Brasil como ativo estratégico
A relevância da operação brasileira dentro da multinacional está diretamente ligada às características do país.
“O Brasil é o supermercado do mundo”, afirma Bolis. “Em 45 minutos, produz proteína animal suficiente para alimentar uma cidade de 97 mil habitantes durante um ano.”
Ao mesmo tempo, o país apresenta desafios estruturais que reforçam o potencial de ganho de eficiência. Um exemplo está na pecuária leiteira: o Brasil possui cerca de 12% das vacas do mundo, mas responde por apenas 4% da produção global de leite.
Esse descompasso reforça a tese de investimento da companhia: há espaço relevante para ganhos de produtividade via tecnologia.
Cultura e risco como motores de crescimento
A expansão da MSD no Brasil também passa por uma agenda interna. A empresa destina cerca de 20% do faturamento à inovação, cerca de R$ 400 milhões, com foco em soluções capazes de substituir modelos existentes.
“Buscamos inovação que torne obsoleto o que já existe”, afirma o executivo.
A estratégia inclui incentivo ao risco, diversidade de pensamento e desenvolvimento individual. Um exemplo simbólico citado por Bolis é o de um colaborador com deficiência visual que atingiu R$ 6 milhões em vendas mensais por canais digitais.

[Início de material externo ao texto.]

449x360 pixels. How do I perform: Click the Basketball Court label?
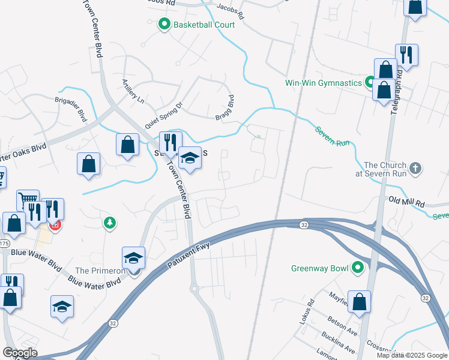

A operação brasileira hoje reúne cerca de mil colaboradores e constantemente traz renovações constantes aos trabalhadores através de um programa de treinamentos e cursos dentro da própria companhia, iniciativa conhecida como Universidade MSD.
O próximo salto: rastreabilidade e confiança
O avanço tecnológico converge para uma agenda mais ampla no agronegócio, com a rastreabilidade individual de bovinos, garantindo maior transparência à pecuária brasileira com seu rebanho de cerca de 238 milhões de animais, segundo o IBGE.
O Plano Nacional de Identificação Bovina, do governo federal, prevê identificar 100% de todo este rebanho até 2032, criando uma base de dados robusta sobre origem, sanidade e histórico dos animais.
Para a MSD, esse movimento reforça a importância de suas soluções.
“A tecnologia permite registrar toda a vida do animal. Isso aumenta a confiança do consumidor e abre mercados”, afirma Bolis.
Entre indústria e tecnologia
Ao dobrar sua receita no Brasil, a MSD não apenas cresceu, ela mudou de natureza.
A biofarmacêutica segue como base do negócio, mas a tecnologia avança como vetor de diferenciação e expansão. No modelo descrito por Bolis, trata-se de uma operação “ambidestra”: enquanto o core sustenta a receita, a inovação redefine o futuro.
“Não vendemos apenas medicamentos. Vendemos prevenção, bem-estar e produtividade”, diz.
A frase resume o reposicionamento e ajuda a explicar por que a companhia conseguiu crescer acima da média em um dos setores mais competitivos do agronegócio.